- Portrait by Margaret Holland Sargent
- Born: Mary Ann Maxwell July 5, 1929 Seattle, Washington, U.S.
- Died: June 10, 1994 (aged 64) Seattle, Washington, U.S.
- Education: University of Washington (BA)
- Occupations: Civic activist, non-profit executive, banker, schoolteacher
- Spouse: Bill Gates Sr. ​(m. 1951)​
- Children: 3, including Bill

= Mary Maxwell Gates =

American businesswoman (1929–1994)

Mary Ann Gates (July 5, 1929 – June 10, 1994) was an American banker, civic activist, non-profit executive, and schoolteacher. She was the first female president of King County's United Way, the first woman to chair the national United Way’s executive committee where she served most notably with IBM's CEO, John Opel, and the first woman on the First Interstate Bank of Washington's board of directors.

She served on the boards of various major corporations including the First Interstate Bank, Unigard Security Insurance Group, and Pacific Northwest Bell. She also served for 18 years (1975–1993) on the University of Washington's board of regents. She was the mother of Bill Gates, the co-founder of Microsoft.

==Personal life==
Mary Ann Maxwell was born in Seattle, Washington, on July 5, 1929, to James Willard Maxwell (Nebraska, 1901–1960), a banker, and his wife, whom he married in c. 1927, Adele Thompson (c. 1903–1987, probably born in Enumclaw, Washington).
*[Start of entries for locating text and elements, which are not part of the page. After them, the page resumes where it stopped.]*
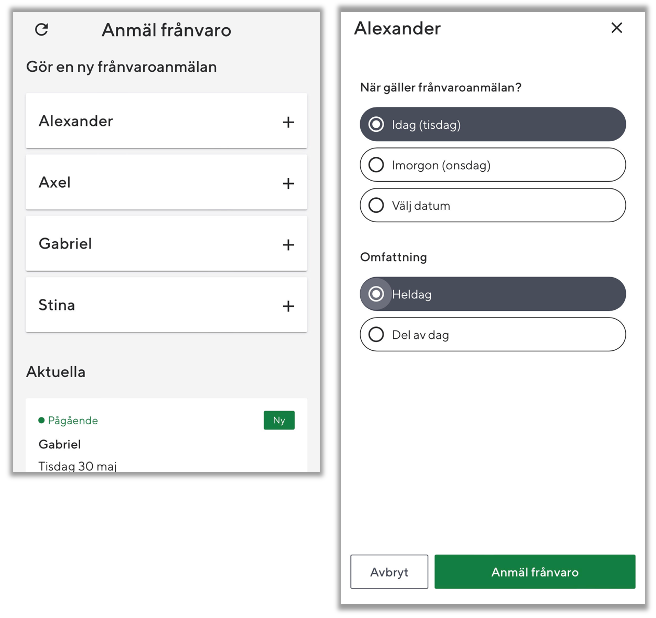The height and width of the screenshot is (618, 656).
Task: Click the Pågående status indicator
Action: 69,421
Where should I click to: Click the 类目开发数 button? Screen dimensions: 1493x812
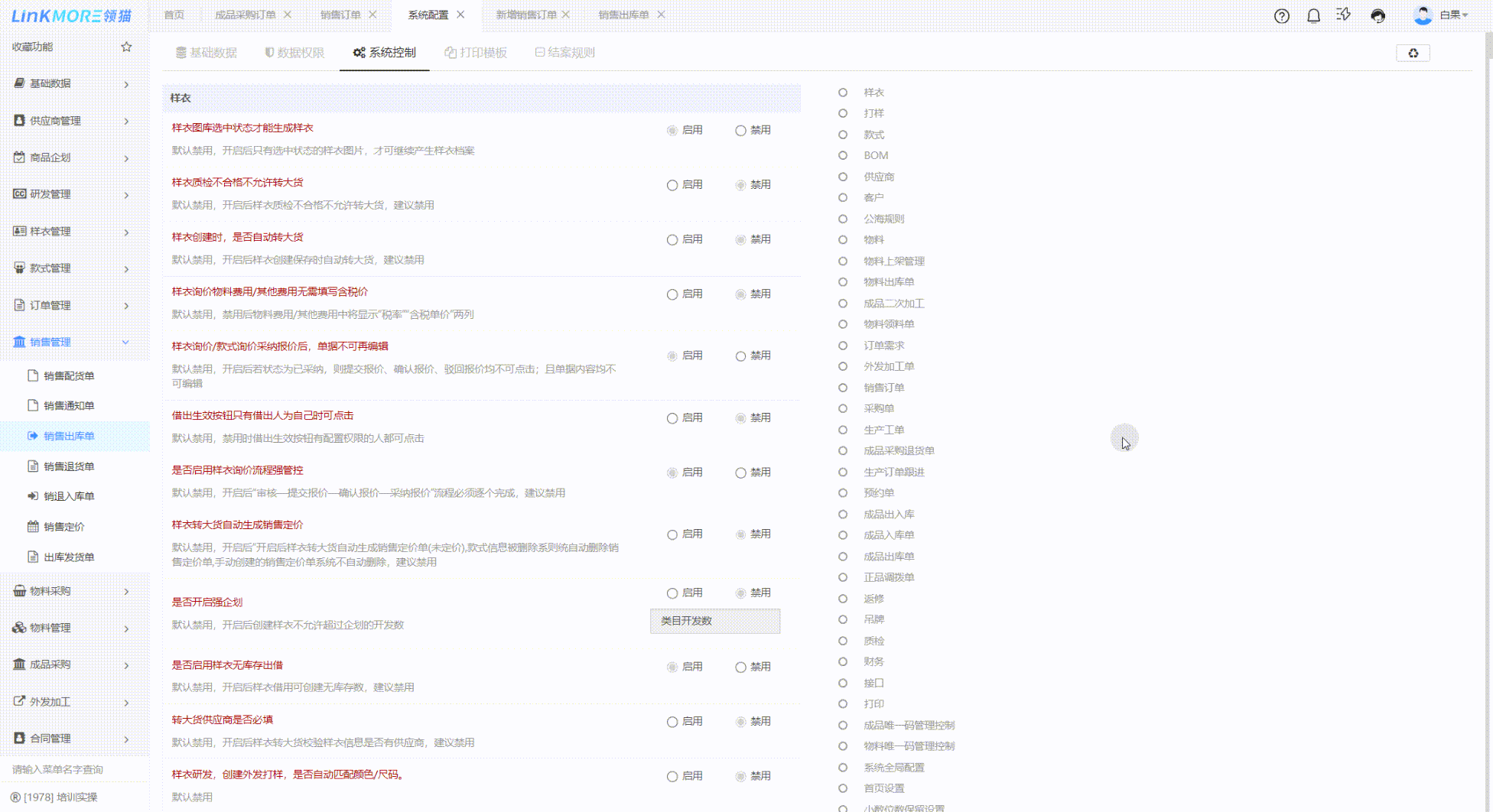pyautogui.click(x=714, y=621)
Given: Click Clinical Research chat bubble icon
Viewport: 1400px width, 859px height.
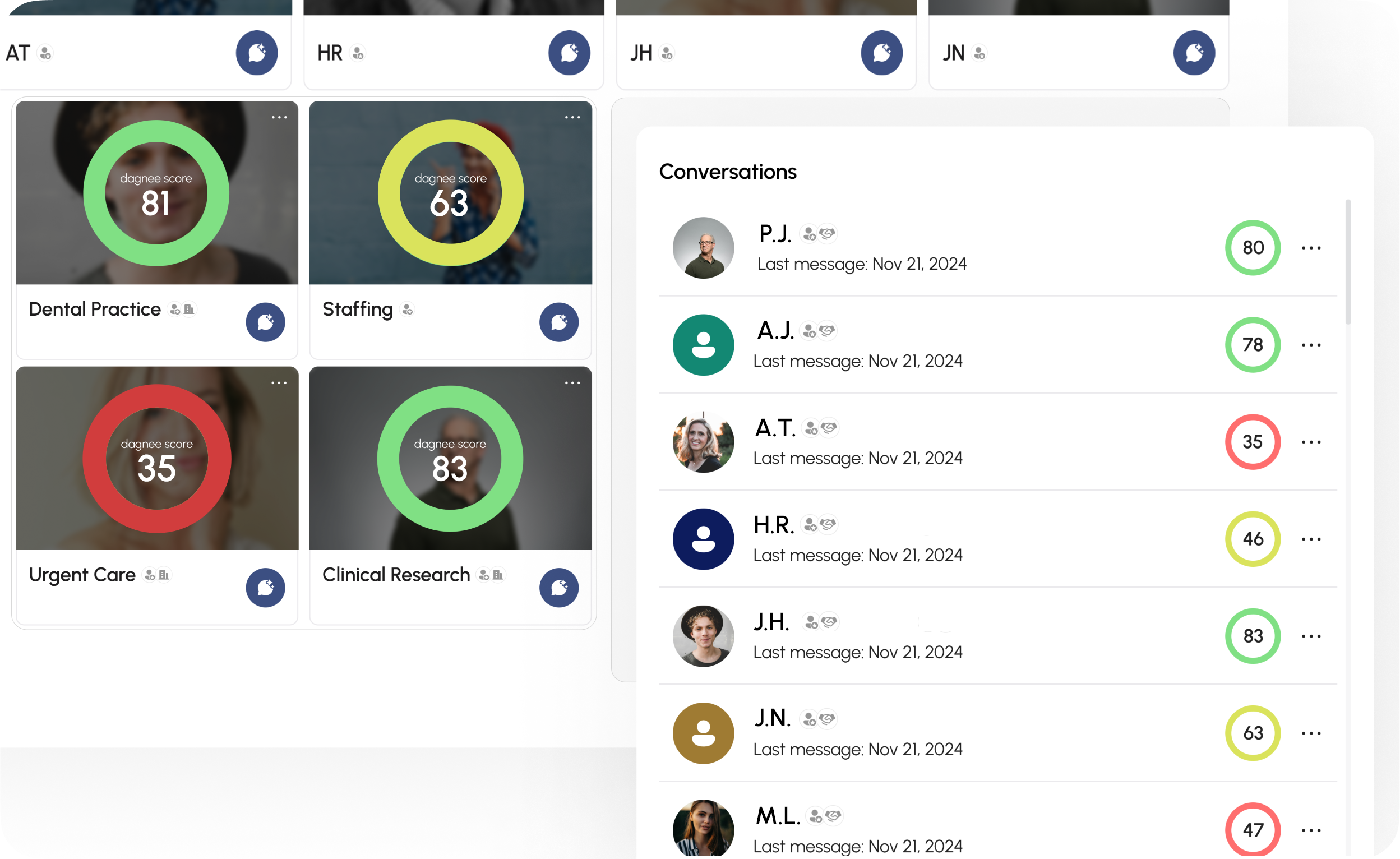Looking at the screenshot, I should 558,588.
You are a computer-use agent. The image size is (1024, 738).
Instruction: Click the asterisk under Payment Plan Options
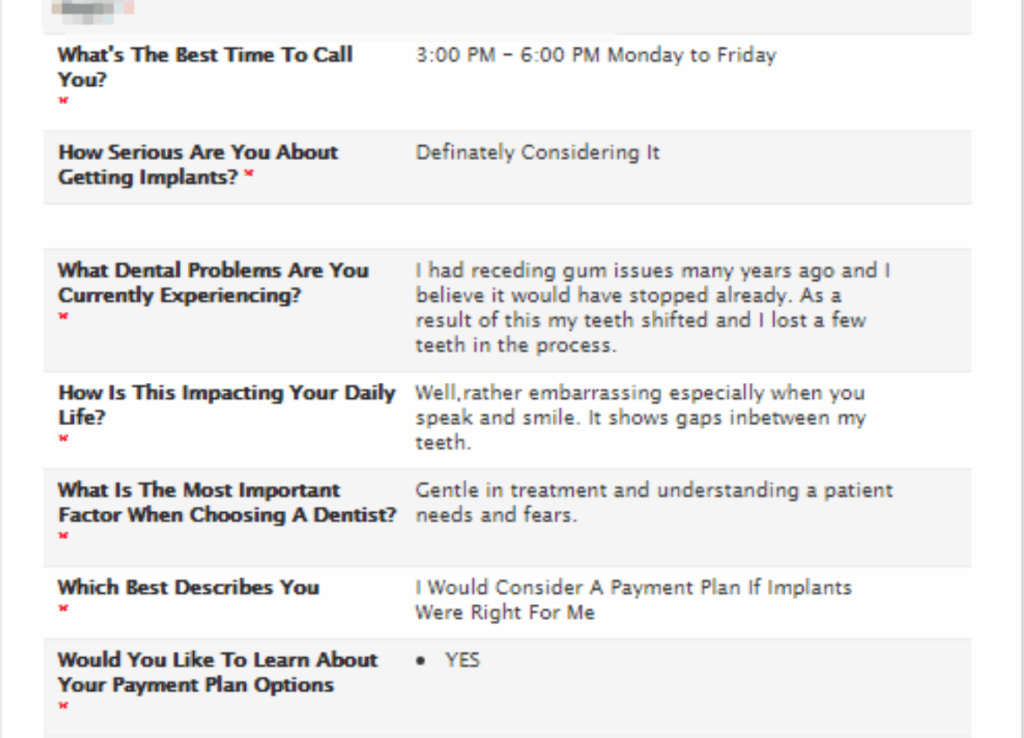tap(63, 706)
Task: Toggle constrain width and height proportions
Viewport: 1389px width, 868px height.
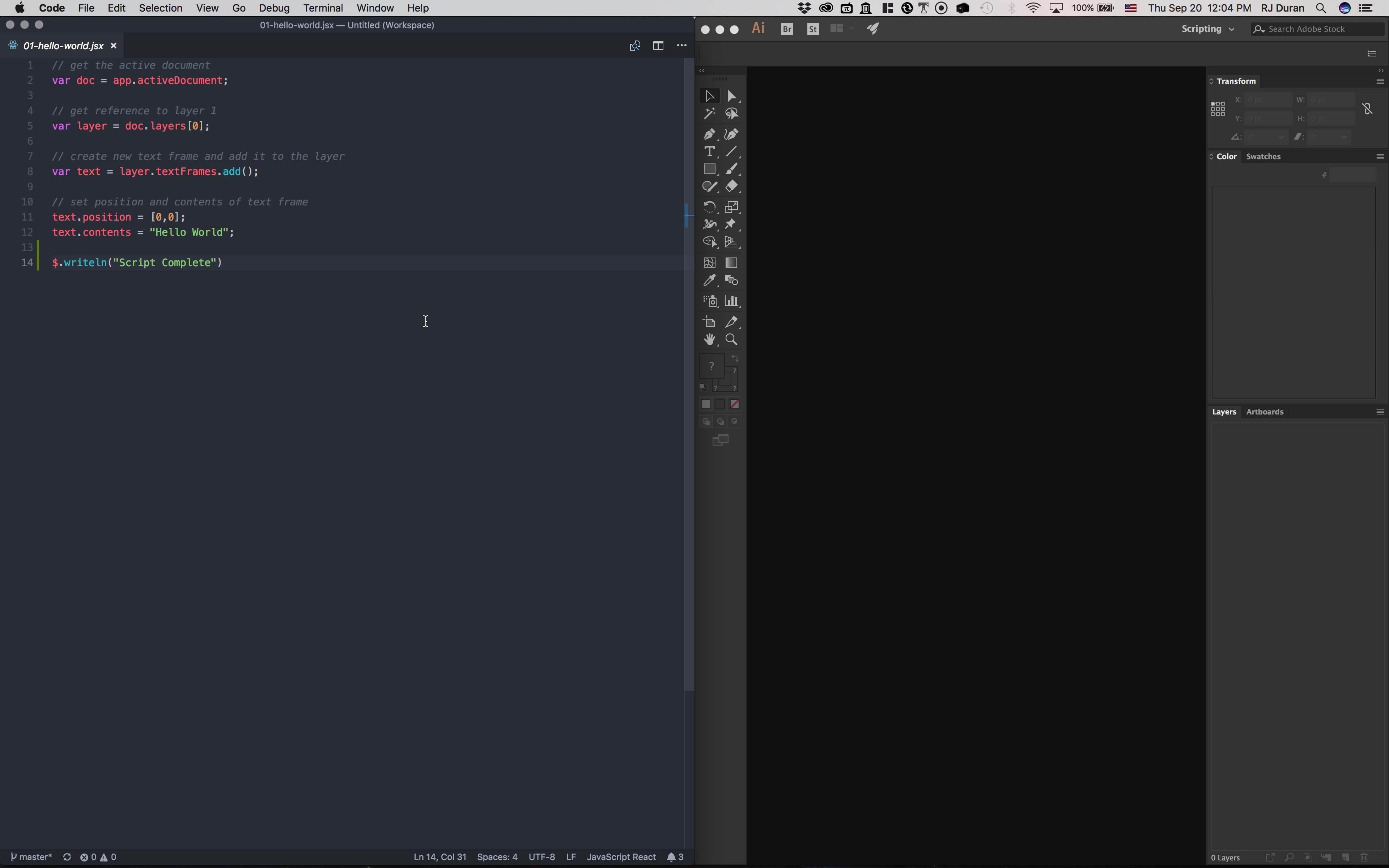Action: (x=1367, y=109)
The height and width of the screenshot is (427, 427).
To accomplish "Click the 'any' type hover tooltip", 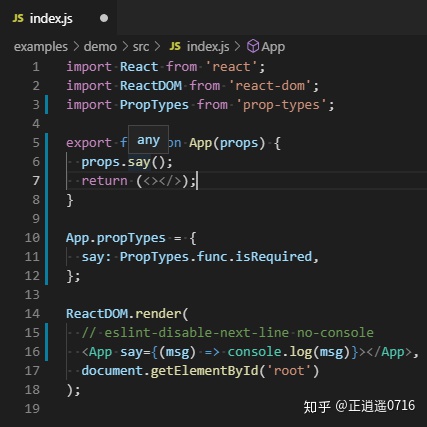I will pos(148,140).
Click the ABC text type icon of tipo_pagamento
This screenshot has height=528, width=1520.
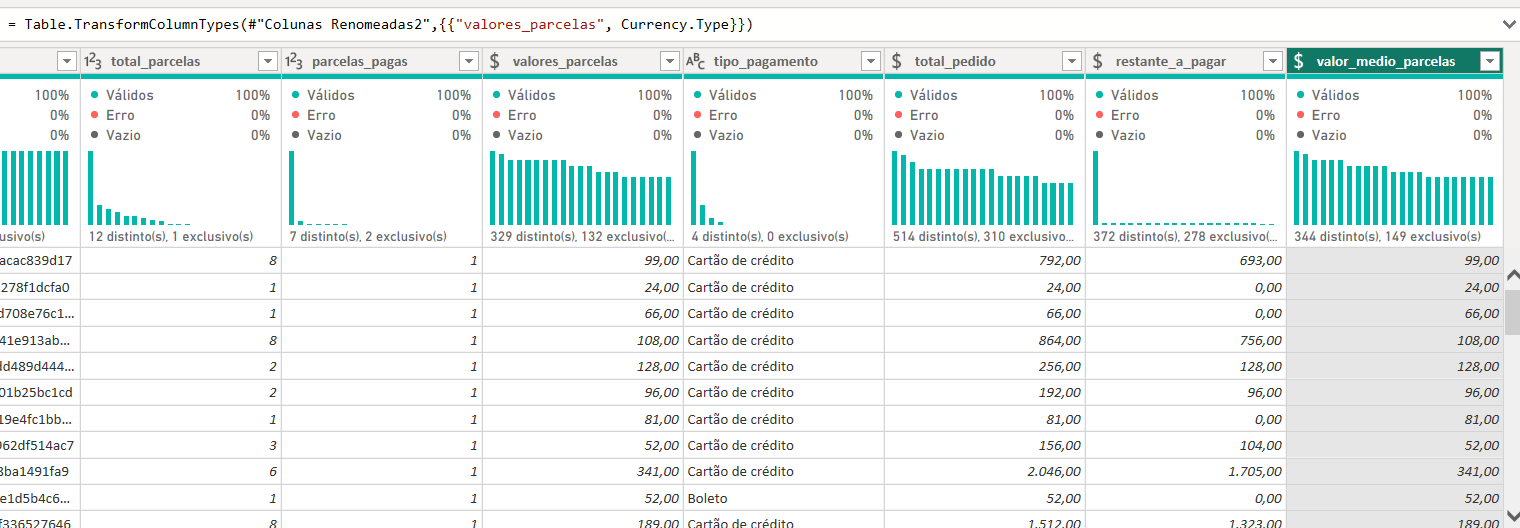(695, 61)
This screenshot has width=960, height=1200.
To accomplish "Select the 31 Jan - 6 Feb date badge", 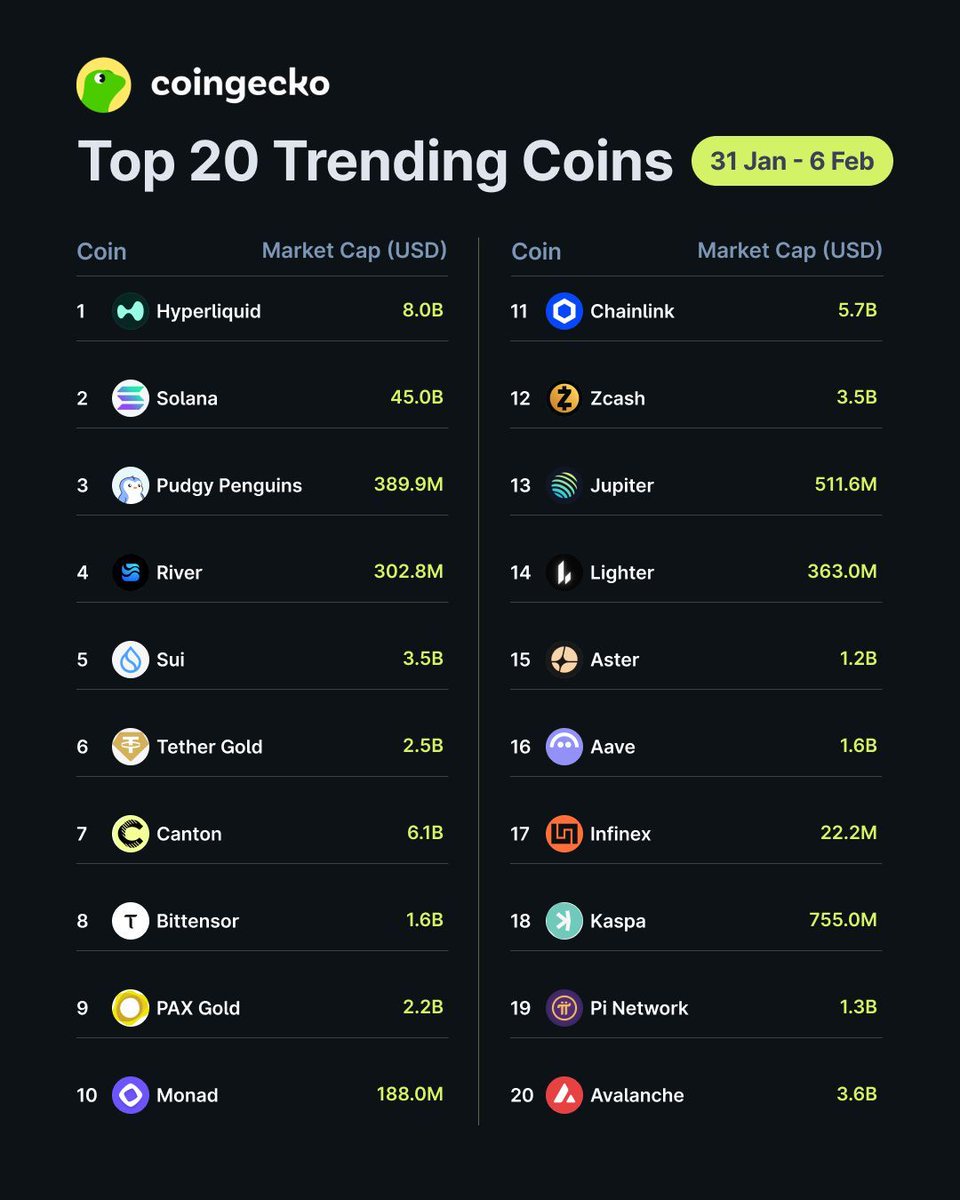I will tap(792, 161).
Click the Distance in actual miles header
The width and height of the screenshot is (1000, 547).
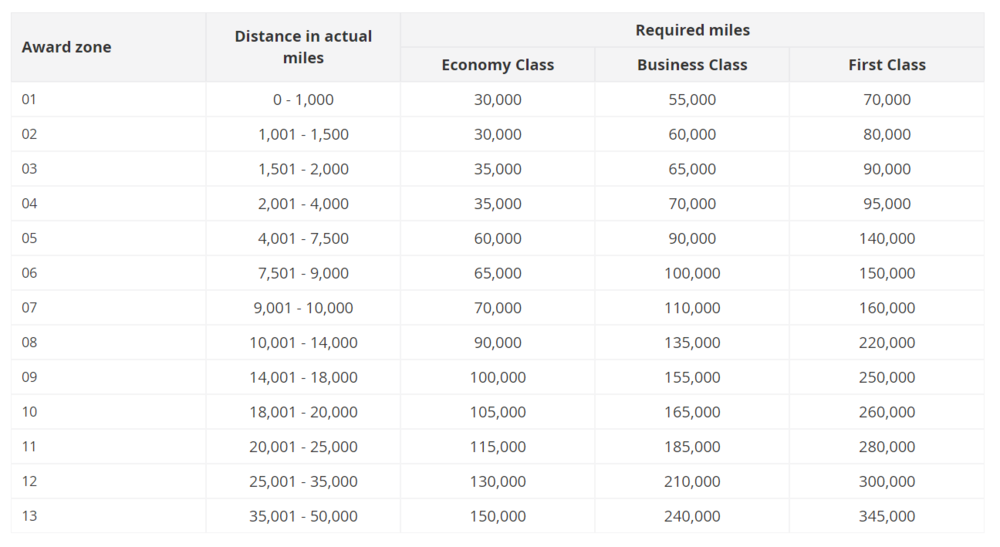303,47
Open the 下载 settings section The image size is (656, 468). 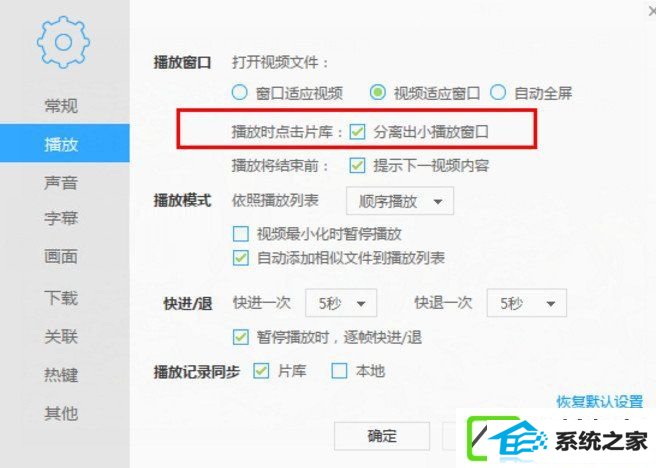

Her paternal grandfather, James Willard Maxwell (1864–1951), was president of the National City Bank in Seattle from 1911 to 1929 and a director of the Seattle branch of the Federal Reserve Bank of San Francisco.

She graduated from Seattle's Roosevelt High School and then attended the nearby University of Washington, where she received a degree in education in 1950. She married UW law graduate William H. Gates, Sr. in 1951, and she taught school in the early 1950s. After her husband co-founded the law practice that became Preston Gates & Ellis in Seattle, Gates turned to a variety of civic activities. Gates' volunteer roles in Seattle and King County included serving on the boards of the Children's Hospital Foundation, Seattle Symphony, Greater Seattle Chamber of Commerce, United Way of King County, and many other nonprofit organizations. She served as President of the Junior League of Seattle from 1966 to 1967.

She had three children, one of whom is Microsoft co-founder Bill Gates.

==Career==
In 1975, Governor Daniel J. Evans appointed Gates to the board of regents for her alma mater, Gates served on the UW Foundation Board of Directors, the UW Medical Center Board, and the UW School of Business Administration's Advisory Board.

Gates also served for many years on the boards of several major corporations: First Interstate Bank of Washington; Unigard Security Insurance Group; Pacific Northwest Bell Telephone Company, which became USWEST Communications; and KIRO Incorporated.

Beyond the Seattle area, Gates was appointed to the board of directors of the national United Way in 1980, becoming the first woman to lead it in 1983. Her tenure on the national board's executive committee is believed to have helped Microsoft, based in Seattle, at a crucial time. In 1980, she discussed her son's company with John Opel, a fellow committee member, and the chairman of International Business Machines Corporation (IBM). Opel, by some accounts, mentioned Mrs. Gates to other IBM executives. A few weeks later, IBM took a chance by hiring Microsoft, then a small software firm, to develop an operating system for its first personal computer.

==Death==
Gates died at age 64 on June 10, 1994, at her home in the Laurelhurst neighborhood of Seattle after suffering from breast cancer for several months. Since then, her family has established two endowments in her name at the University of Washington. The UW's Mary Gates Hall is named in her honor and houses the UW's Undergraduate Academic Affairs, the Office of Minority Affairs & Diversity, the Career Center, and the Information School. A street on the northeast section of campus, formerly Union Bay Place, is named for her.

Following her death, it was disclosed that she was the target of a kidnapping attempt several years earlier.